**EXERCISE TASK:**
Can you retype, word for word, everything from the line containing "Task: Click the checkmark" down to the end of the rows, leaving the pictures out of your answer?

━━━ SUPPLIED ENTRIES ━━━

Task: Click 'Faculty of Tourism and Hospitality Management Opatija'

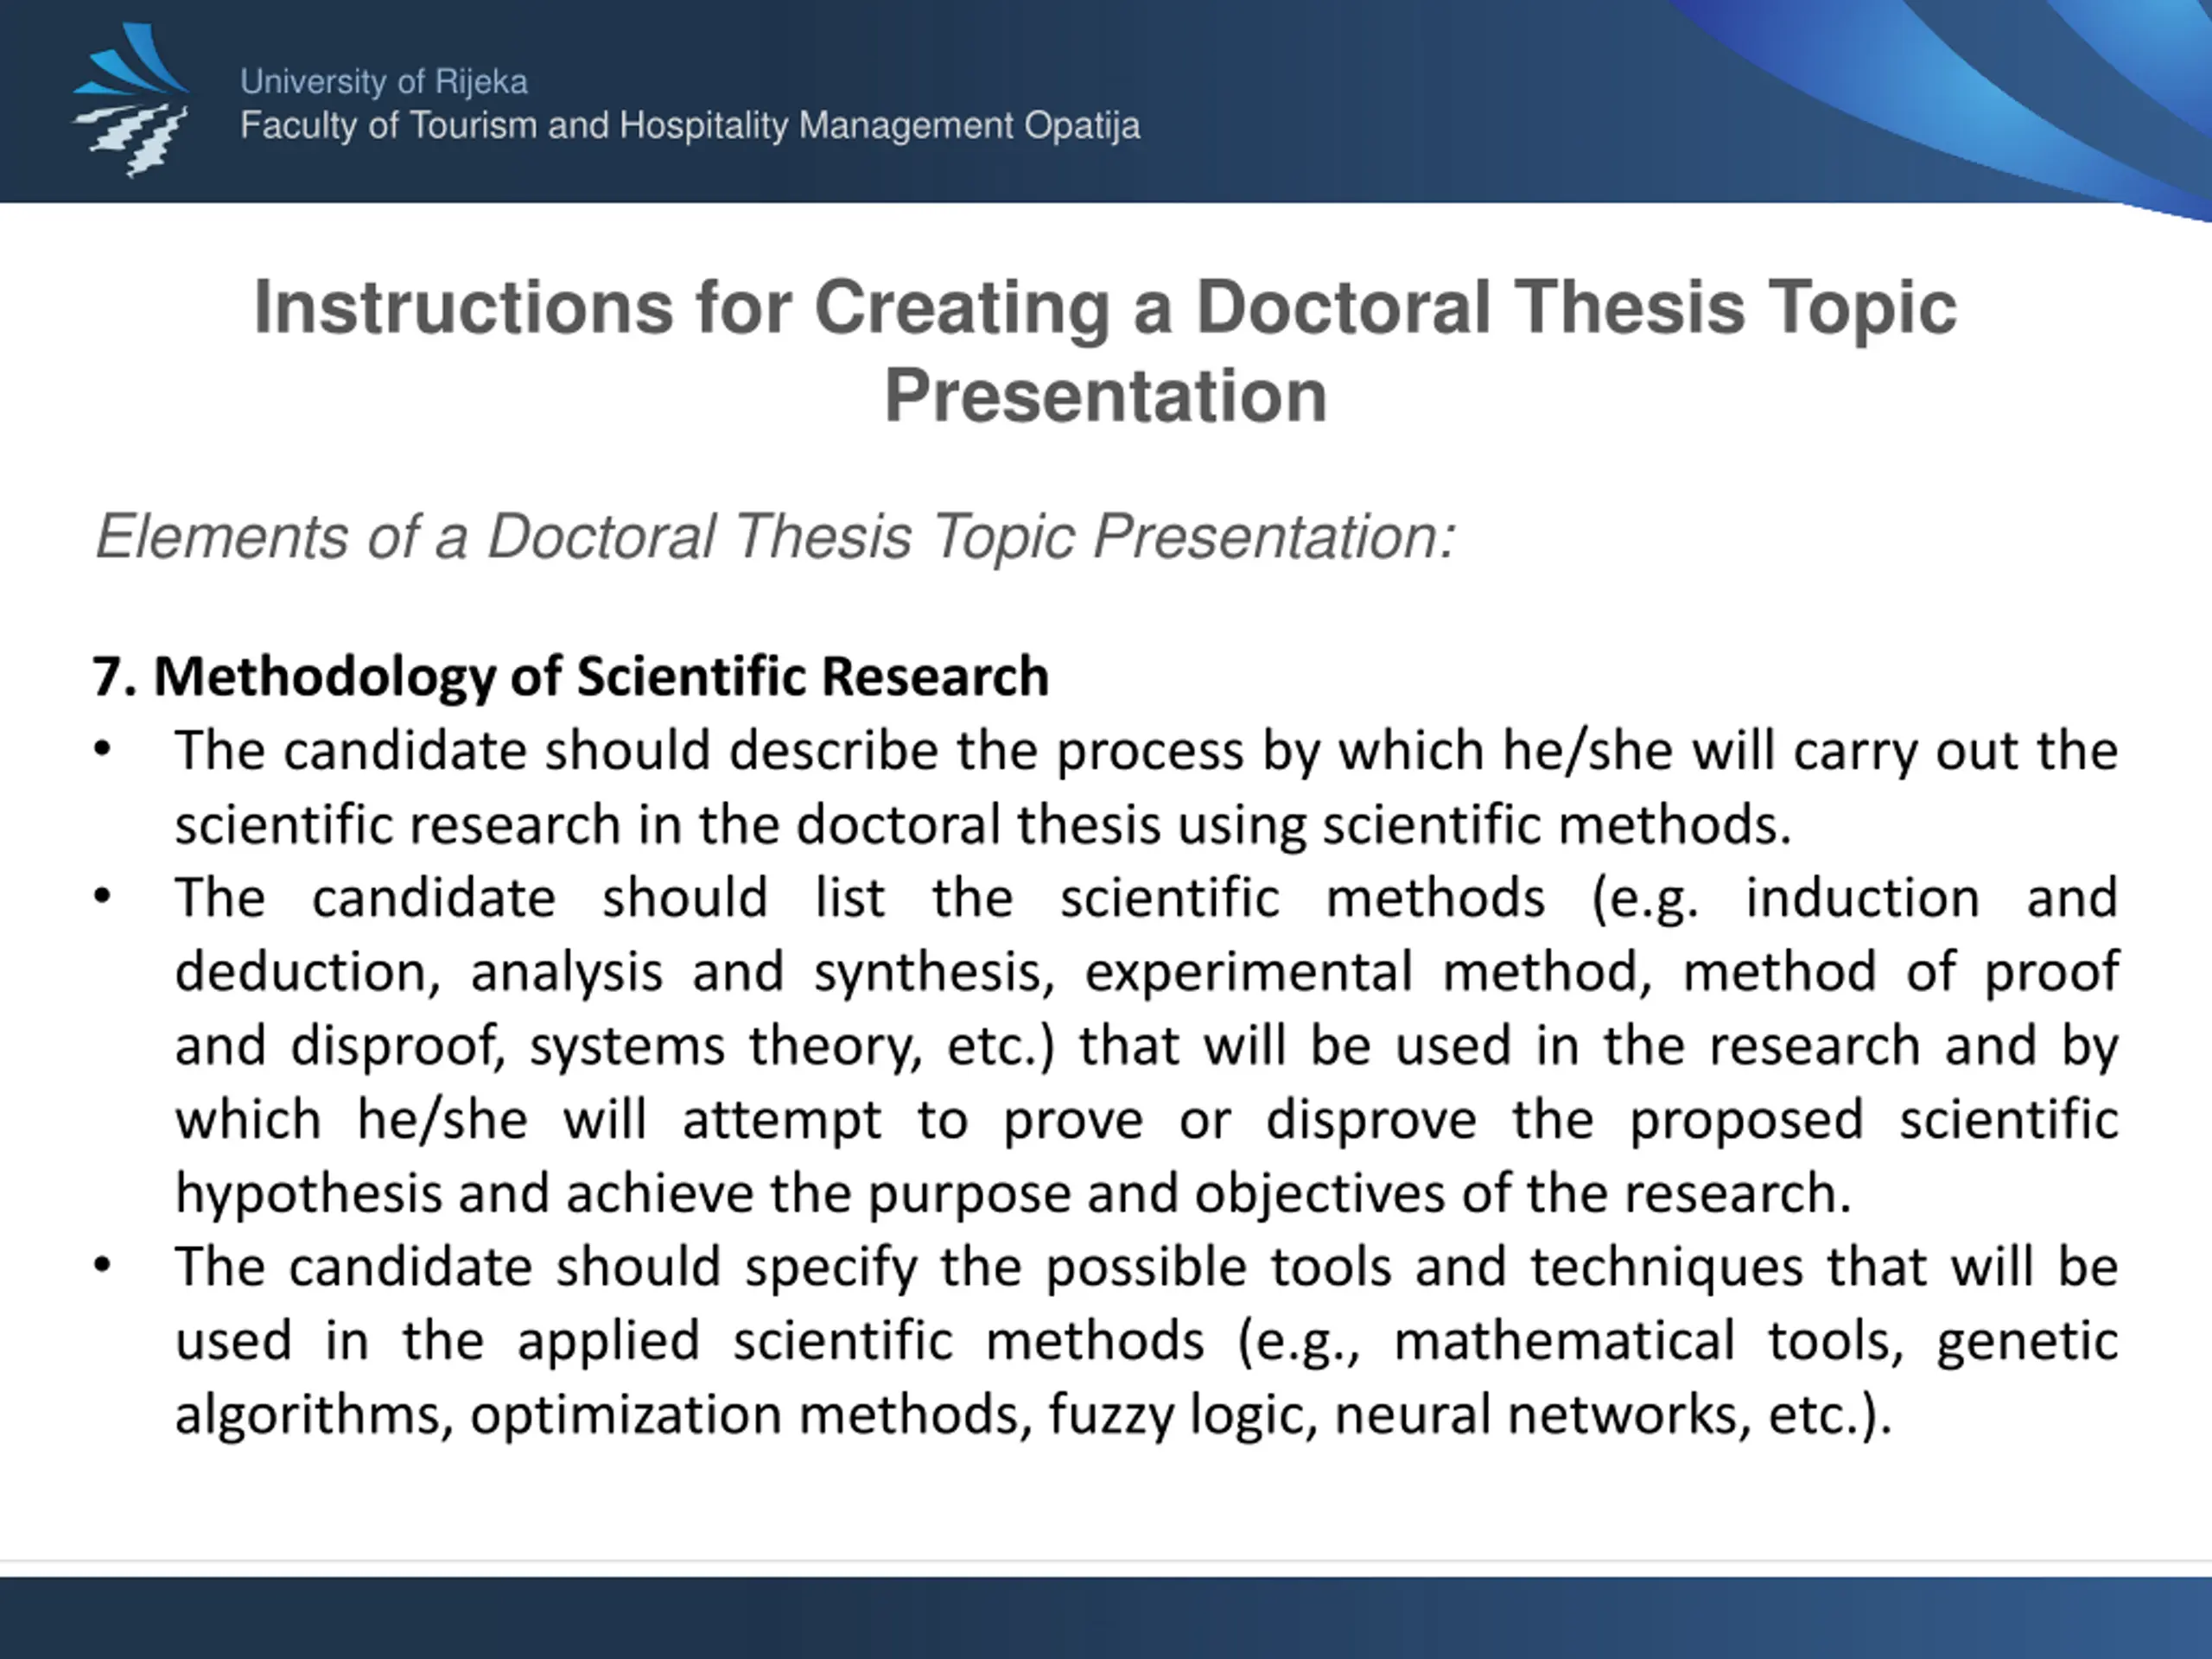Action: [x=690, y=126]
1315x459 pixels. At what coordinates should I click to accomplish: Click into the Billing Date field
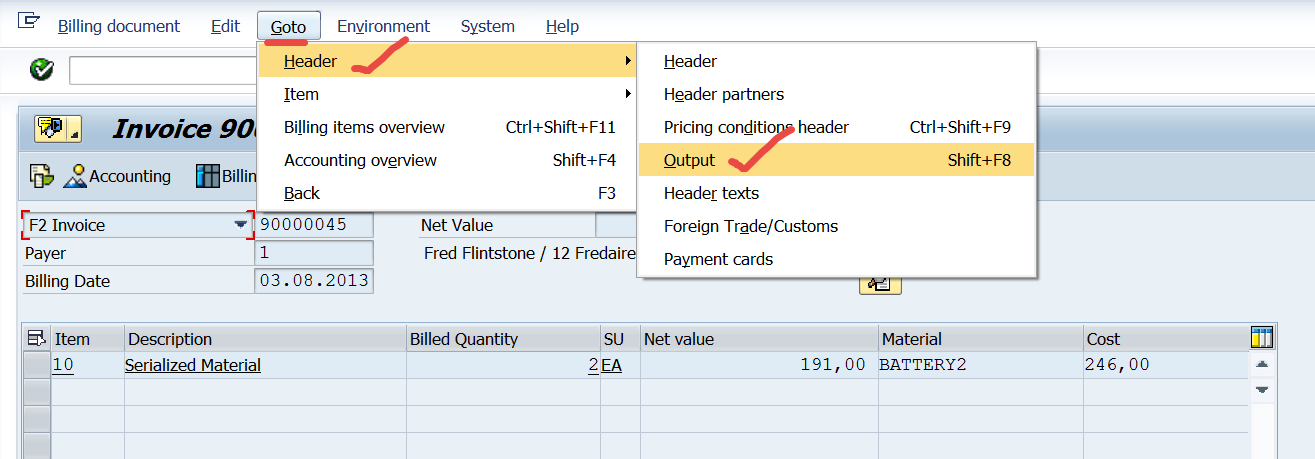[314, 281]
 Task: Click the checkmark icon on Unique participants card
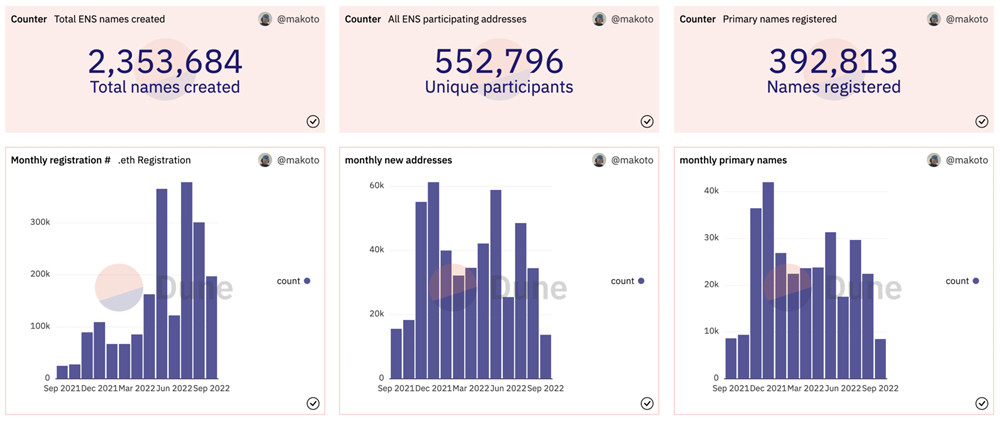pos(647,121)
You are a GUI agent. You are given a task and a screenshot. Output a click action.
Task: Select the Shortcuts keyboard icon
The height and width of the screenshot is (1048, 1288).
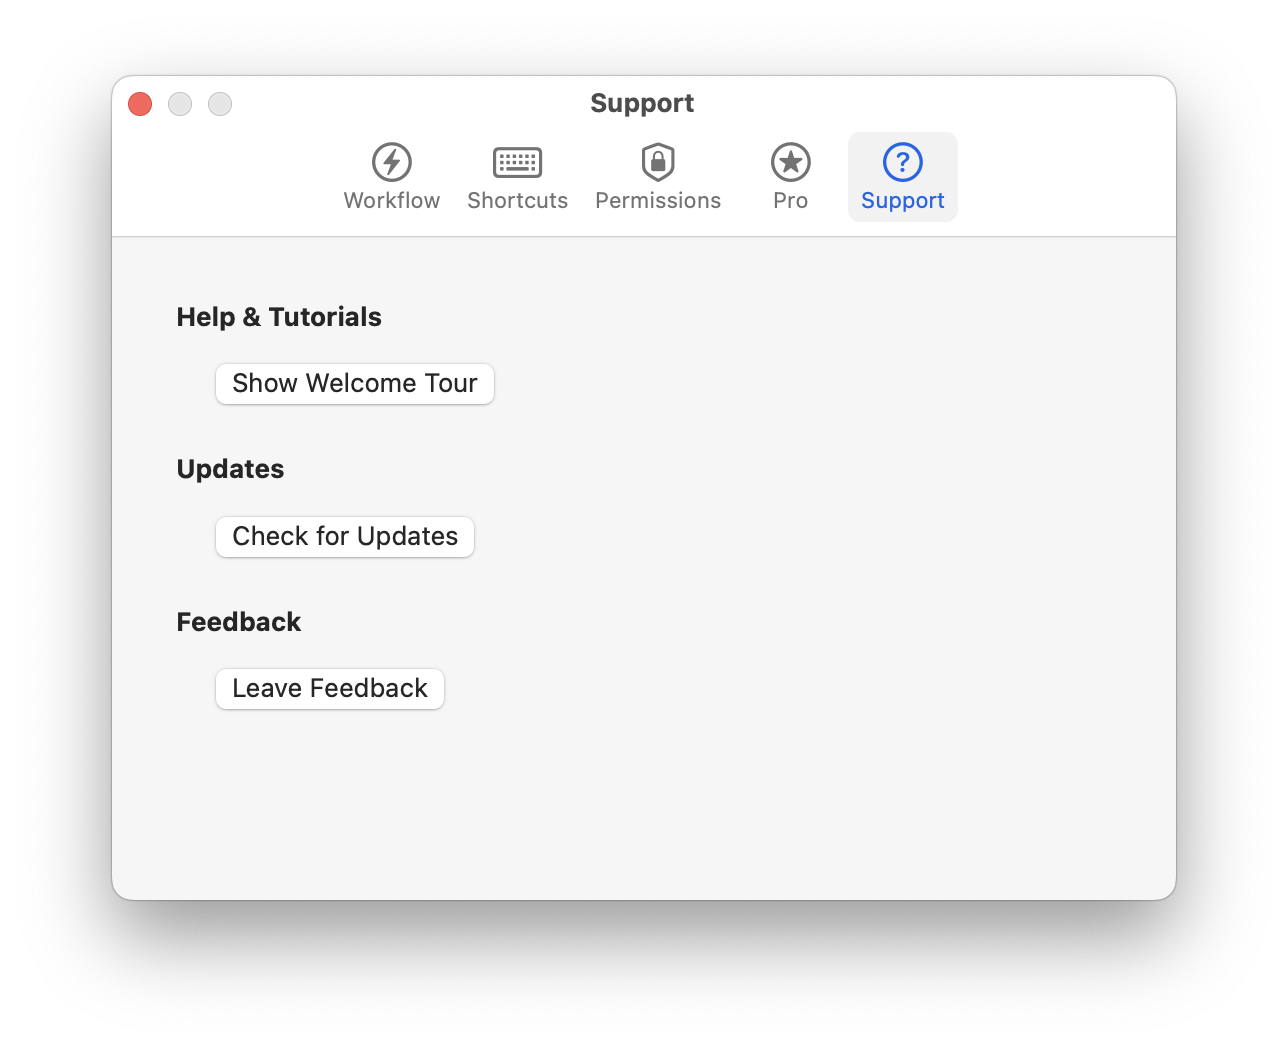coord(517,162)
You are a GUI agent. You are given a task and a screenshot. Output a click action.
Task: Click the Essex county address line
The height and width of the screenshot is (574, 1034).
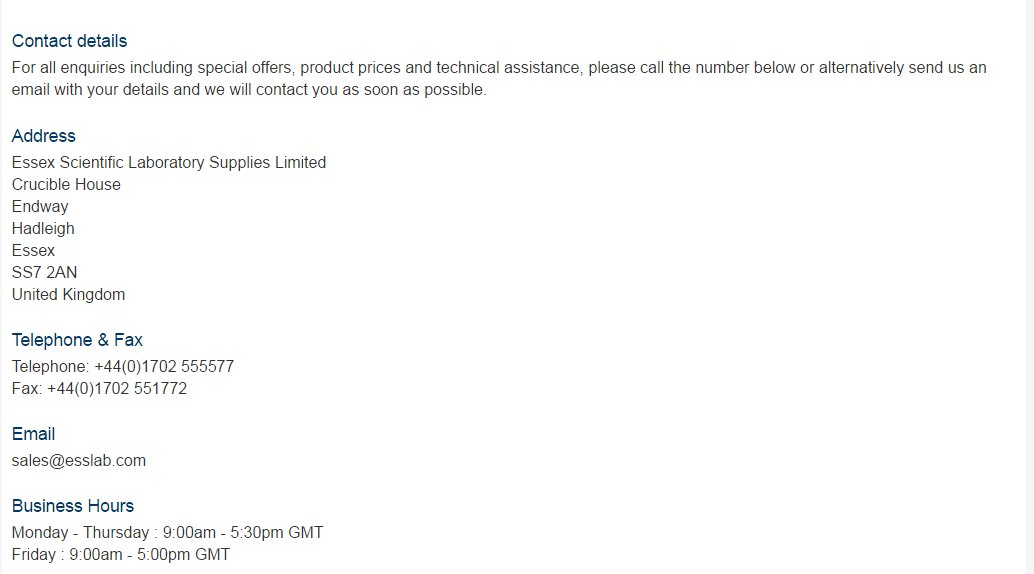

━━━

**EXERCISE RESULT:**
 Task: Click the checkmark icon on Unique participants card
pos(647,121)
You are a GUI agent. You are given a task and a screenshot. Output a click action.
Task: Select the Shortcuts keyboard icon
The height and width of the screenshot is (1048, 1288).
coord(517,162)
You are a GUI agent. You are given a task and a screenshot. Output a click action.
Task: Click the Essex county address line
The height and width of the screenshot is (574, 1034).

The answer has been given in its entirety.